Einstein`s Effect on University Rankings

Transcription

Einstein`s Effect on University Rankings
Einstein’s Effect on University Rankings
Lettre envoyée à la revue Science le 14 septembre 2007
Par Yves Gingras
Directeur scientifique de l’Observatoire des sciences et des technologies
Professeur au département d’histoire de l’Université du Québec à Montréal
Titulaire de la Chaire de recherche du Canada en histoire et sociologie des sciences
Membre du Centre interuniversitaire de recherche sur la science et la technologie
The story on university rankings (Science, 24 August, p. 1026), was interesting in many
ways, but the most important lesson to draw from the sordid debate between the Free
University of Berlin and Humboldt University to appropriate the name of Einstein for
themselves was missing: the very fact that the presence in the “indicator of quality” of a
1921 Nobel Prize could change the ranking of a university (85 years later!) by more than
100 places, is in itself the comic (or tragic) proof that this “indicator” in the “Shanghai
Ranking” is bogus.

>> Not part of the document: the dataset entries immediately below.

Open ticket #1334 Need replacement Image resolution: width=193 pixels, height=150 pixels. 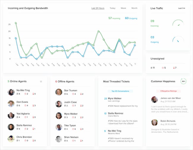point(123,106)
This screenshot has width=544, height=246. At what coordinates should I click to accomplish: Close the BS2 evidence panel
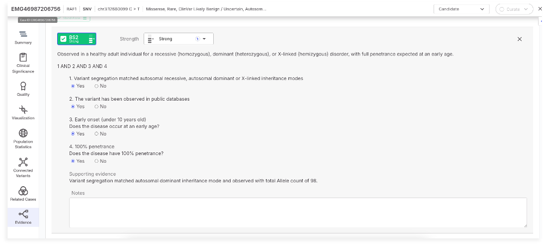520,39
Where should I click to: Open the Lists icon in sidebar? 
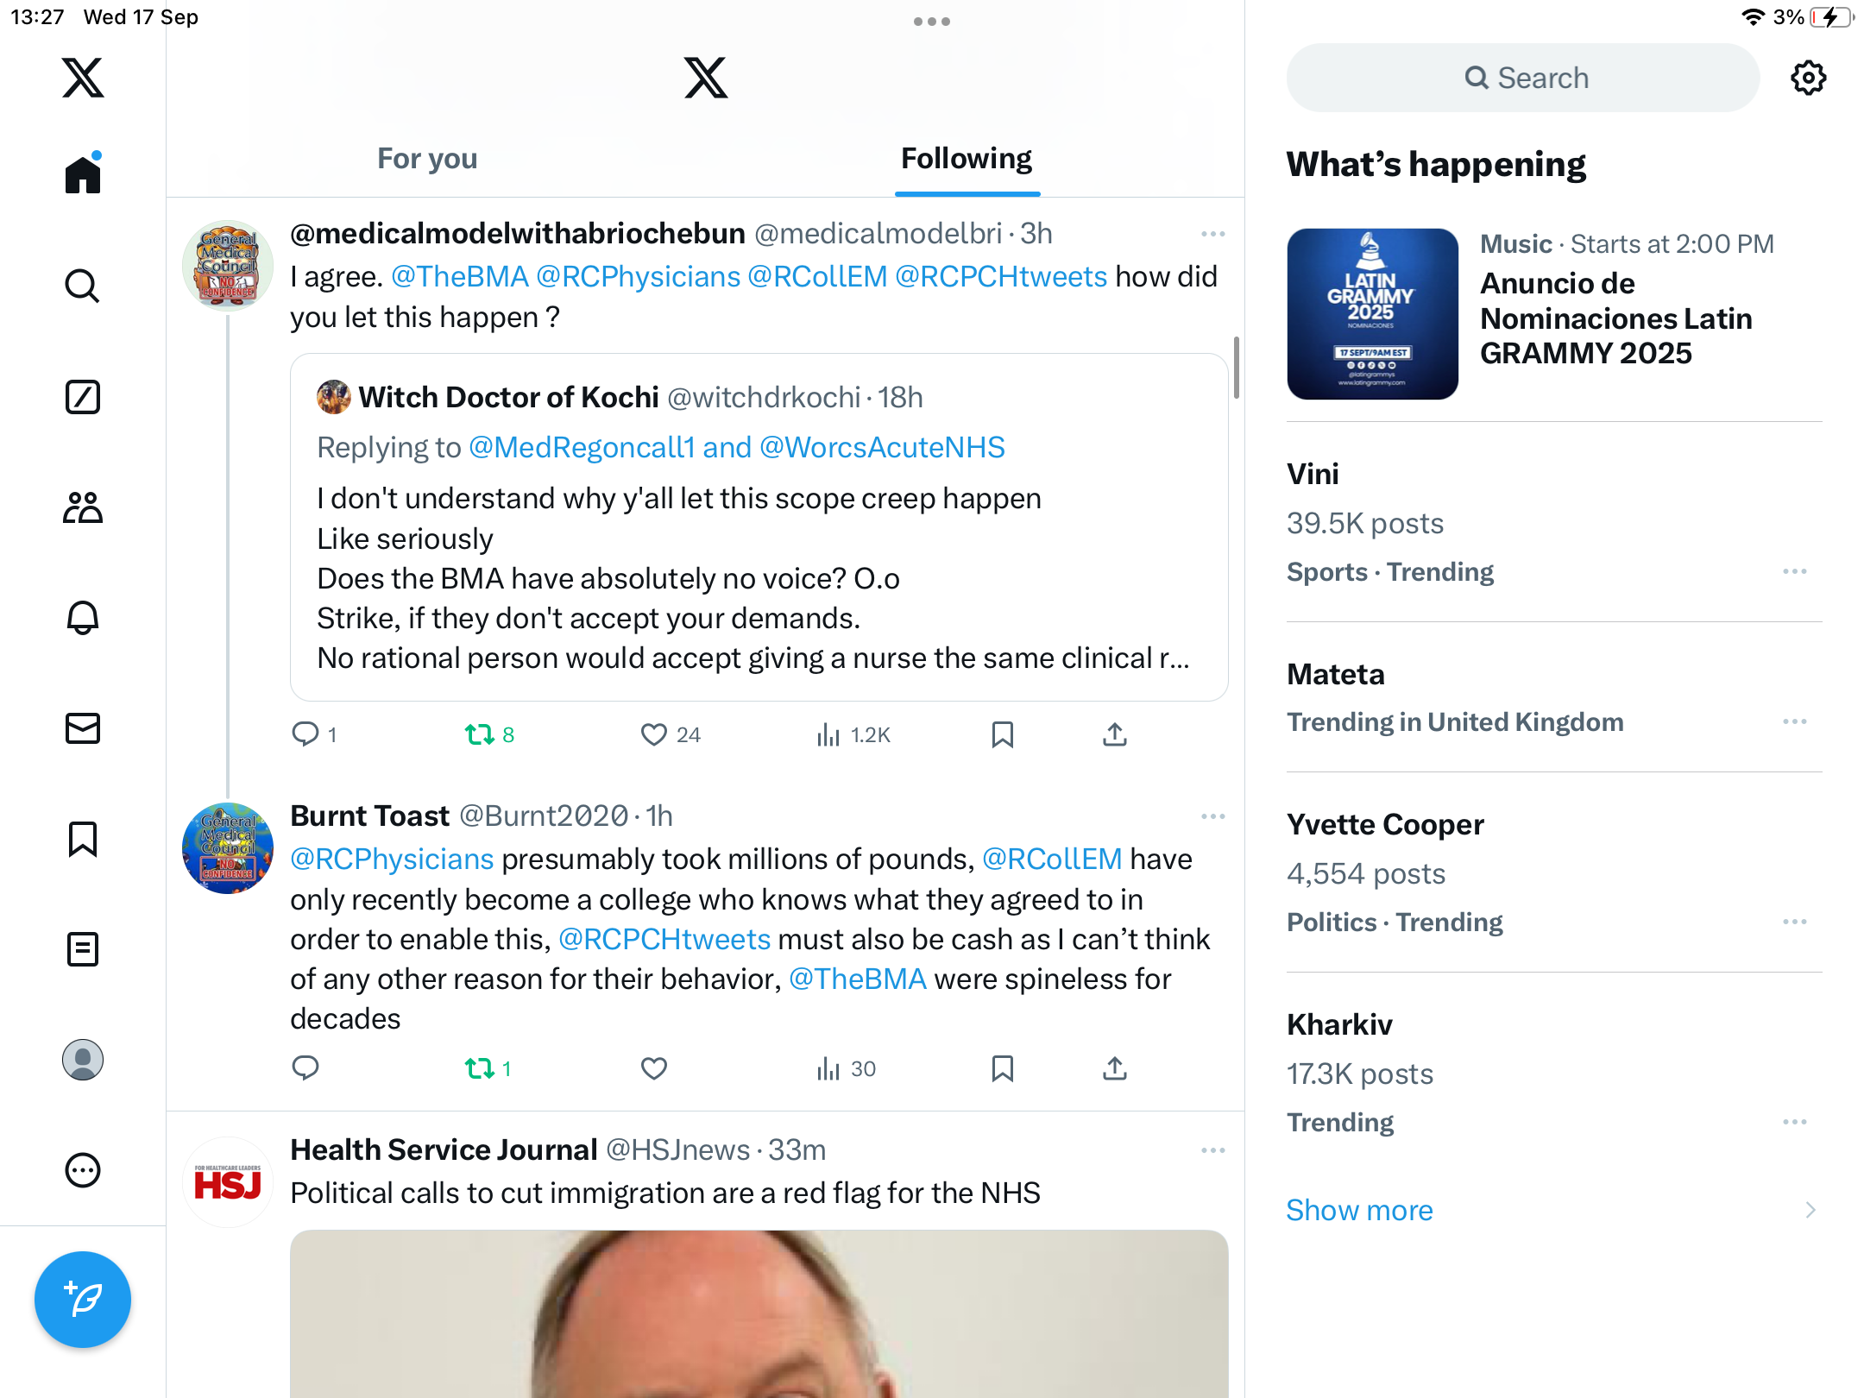point(83,949)
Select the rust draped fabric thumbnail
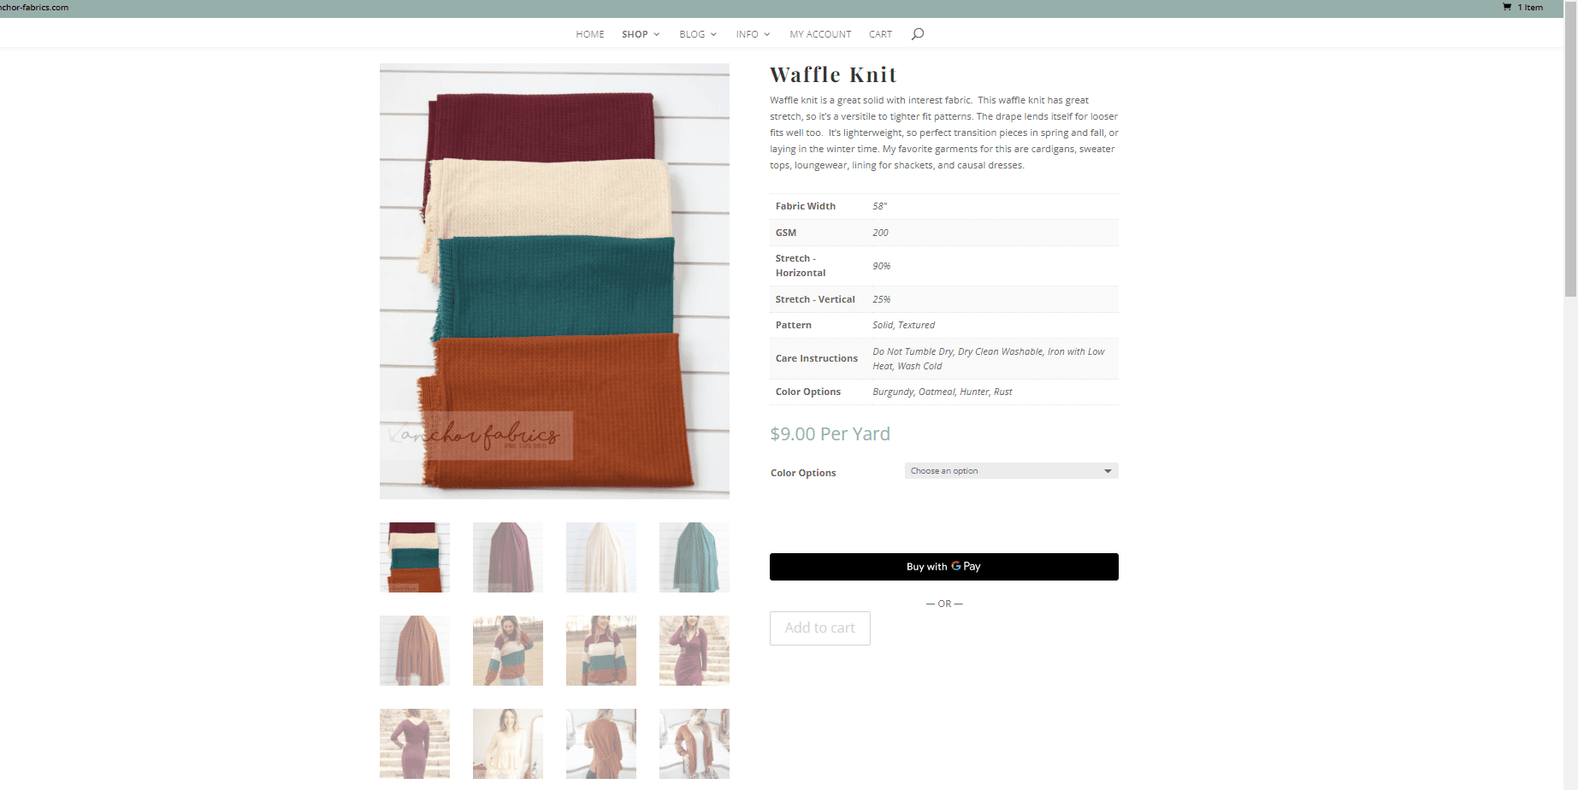The height and width of the screenshot is (790, 1578). (x=415, y=651)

The basic methodology of evaluation demands that the chosen
indicator be 1) adequate to the object, which is not the case here since Einstein’s Nobel
tells us nothing about the quality of these universities today; 2) homogeneous in its
measure and 3) that its value does not change erratically because of a minute variation of
one component of the indicator for organizations known to be very inertial and that
cannot change rapidly in one or two years. It remains an open question for social
psychologists to explain why university administrators care so much about the Shanghai
Ranking, known to be difficult to reproduce (1), instead of using the more simple and
homogenous (and often converging) indicators of citations, publications and research
investments which provide sufficient information to get a fair idea of the place of an
institution in the field of research. Adding apples and oranges to get a “synthetic fruit”
cannot do justice to any of the ranked organizations, which are better measured along
many separate dimensions.
(1) R.V. Florian, Scientometrics, 72, 25, 2007.